Hintergründe zur Preisentwicklung im November 2020

Die Inflationsrate in Deutschland lag im November 2020 bei -0,3 Prozent, gemessen als Veränderung des Verbraucherpreisindex (VPI) zum Vorjahresmonat. Dies war der vierte negative Wert in diesem Jahr, wobei sich der Preisrückgang gegenüber Oktober 2020 (-0,2 Prozent) leicht verstärkte. Eine derart niedrige Inflationsrate wurde zuletzt im Januar 2015 verzeichnet. Im Vergleich zum Vormonat Oktober 2020 sanken die Verbraucherpreise deutlich um 0,8 Prozent.

Mehrwertsteuersenkung beeinflusst Preisentwicklung

Ein wesentlicher Faktor für die negative Inflationsrate war die temporäre Senkung der Mehrwertsteuersätze. Diese Maßnahme des Konjunkturpakets der Bundesregierung, die am 1. Juli 2020 in Kraft trat, wirkte sich seitdem dämpfend auf die Verbraucherpreise im Vorjahresvergleich aus.

Warenpreise sinken um 1,8 Prozent, Energiepreise maßgeblich

Insgesamt verbilligten sich Waren von November 2019 bis November 2020 um 1,8 Prozent. Hauptursächlich hierfür waren die Preisrückgänge bei Energieprodukten um 7,7 Prozent, eine Verstärkung gegenüber Oktober 2020 (-6,8 Prozent). Besonders die Preise für Heizöl (-35,1 Prozent) und Kraftstoffe (-13,1 Prozent) sanken im Vergleich zum Vorjahresmonat.

Demgegenüber erhöhten sich die Preise für Nahrungsmittel binnen Jahresfrist um 1,4 Prozent. Hier waren vor allem Fleisch und Fleischwaren (+3,9 Prozent) sowie Obst (+3,7 Prozent) teurer, während Speisefette und Speiseöle (-3,8 Prozent) günstiger wurden. Auch einige Gebrauchsgüter wie Telefone (-6,7 Prozent) und Geräte der Unterhaltungselektronik (-4,5 Prozent) waren deutlich günstiger.

Inflationsrate ohne Energieprodukte bei +0,6 Prozent

Die erheblichen Preisrückgänge bei Energieprodukten wirkten sich dämpfend auf die Gesamtinflationsrate aus.

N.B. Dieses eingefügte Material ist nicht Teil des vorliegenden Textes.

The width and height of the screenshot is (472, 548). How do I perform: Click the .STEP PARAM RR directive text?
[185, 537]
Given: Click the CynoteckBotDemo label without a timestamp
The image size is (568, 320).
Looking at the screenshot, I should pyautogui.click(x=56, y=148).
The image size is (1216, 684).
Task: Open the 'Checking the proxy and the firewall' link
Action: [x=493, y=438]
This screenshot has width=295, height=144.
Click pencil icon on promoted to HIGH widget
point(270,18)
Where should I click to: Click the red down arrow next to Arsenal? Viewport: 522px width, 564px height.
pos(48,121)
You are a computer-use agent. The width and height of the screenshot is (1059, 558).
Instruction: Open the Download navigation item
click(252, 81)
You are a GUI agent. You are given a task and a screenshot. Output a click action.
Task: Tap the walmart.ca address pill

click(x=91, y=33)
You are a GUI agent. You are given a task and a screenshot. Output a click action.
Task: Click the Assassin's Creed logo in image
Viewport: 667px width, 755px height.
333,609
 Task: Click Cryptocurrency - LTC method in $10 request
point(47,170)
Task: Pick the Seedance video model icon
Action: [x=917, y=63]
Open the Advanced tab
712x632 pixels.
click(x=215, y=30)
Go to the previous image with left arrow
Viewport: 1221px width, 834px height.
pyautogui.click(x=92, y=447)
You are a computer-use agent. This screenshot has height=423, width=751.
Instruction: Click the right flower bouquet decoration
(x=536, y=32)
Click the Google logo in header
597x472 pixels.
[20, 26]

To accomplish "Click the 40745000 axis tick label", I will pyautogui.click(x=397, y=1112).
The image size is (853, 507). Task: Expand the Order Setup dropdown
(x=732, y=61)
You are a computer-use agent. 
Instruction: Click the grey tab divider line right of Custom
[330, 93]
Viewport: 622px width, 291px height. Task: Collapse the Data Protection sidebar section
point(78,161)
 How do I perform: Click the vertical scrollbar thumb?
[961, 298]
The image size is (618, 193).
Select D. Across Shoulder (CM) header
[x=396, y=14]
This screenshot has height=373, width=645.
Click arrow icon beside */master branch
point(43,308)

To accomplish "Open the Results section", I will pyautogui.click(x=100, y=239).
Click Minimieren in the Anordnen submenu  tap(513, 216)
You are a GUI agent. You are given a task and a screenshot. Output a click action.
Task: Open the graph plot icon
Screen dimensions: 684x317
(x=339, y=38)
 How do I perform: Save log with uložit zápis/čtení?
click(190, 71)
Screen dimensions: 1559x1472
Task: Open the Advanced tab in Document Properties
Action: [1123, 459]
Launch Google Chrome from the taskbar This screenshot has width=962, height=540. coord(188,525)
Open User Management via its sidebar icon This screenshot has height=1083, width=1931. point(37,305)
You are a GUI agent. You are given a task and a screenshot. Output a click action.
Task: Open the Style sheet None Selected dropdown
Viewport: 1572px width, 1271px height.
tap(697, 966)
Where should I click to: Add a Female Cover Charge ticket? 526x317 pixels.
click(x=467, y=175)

Ohne Berücksichtigung der Energiepreise hätte die Inflationsrate im November 2020 bei +0,6 Prozent gelegen.

Dienstleistungen verteuern sich um 1,1 Prozent

Die Preise für Dienstleistungen insgesamt stiegen im November 2020 gegenüber dem Vorjahresmonat um 1,1 Prozent. Maßgeblich hierfür war die Erhöhung der Nettokaltmieten um +1,4 Prozent, da diese einen großen Anteil an den Konsumausgaben privater Haushalte ausmachen.

Stärkere Preisanstiege gab es bei Leistungen mit geringerer Bedeutung, wie dem Entgelt für Glücksspiel (+13,7 Prozent), Sparkassen- und Bankgebühren (+6,7 Prozent) oder Leistungen der häuslichen Pflege (+6,5 Prozent). Im Gegensatz dazu wurden Fahrkarten im Fernverkehr erheblich günstiger (-17,5 Prozent), hauptsächlich bedingt durch die bereits seit Jahresbeginn abgesenkte Mehrwertsteuer für Bahnfernfahrten von 19 Prozent auf 7 Prozent.

Sinkende Kraftstoffpreise im Vormonatsvergleich

Im Vergleich zum Oktober 2020 sank der Verbraucherpreisindex im November 2020 insgesamt um 0,8 Prozent. Verbraucher zahlten insbesondere weniger für Kraftstoffe (-2,8 Prozent, darunter Superbenzin: -3,7 Prozent). Die Preise für Energieprodukte gingen insgesamt um 1,0 Prozent zurück. Nahrungsmittel hingegen wurden im November 2020 teurer (+0,5 Prozent), wobei saisonbedingt die Preise für Gemüse (+3,0 Prozent) binnen Monatsfrist stiegen.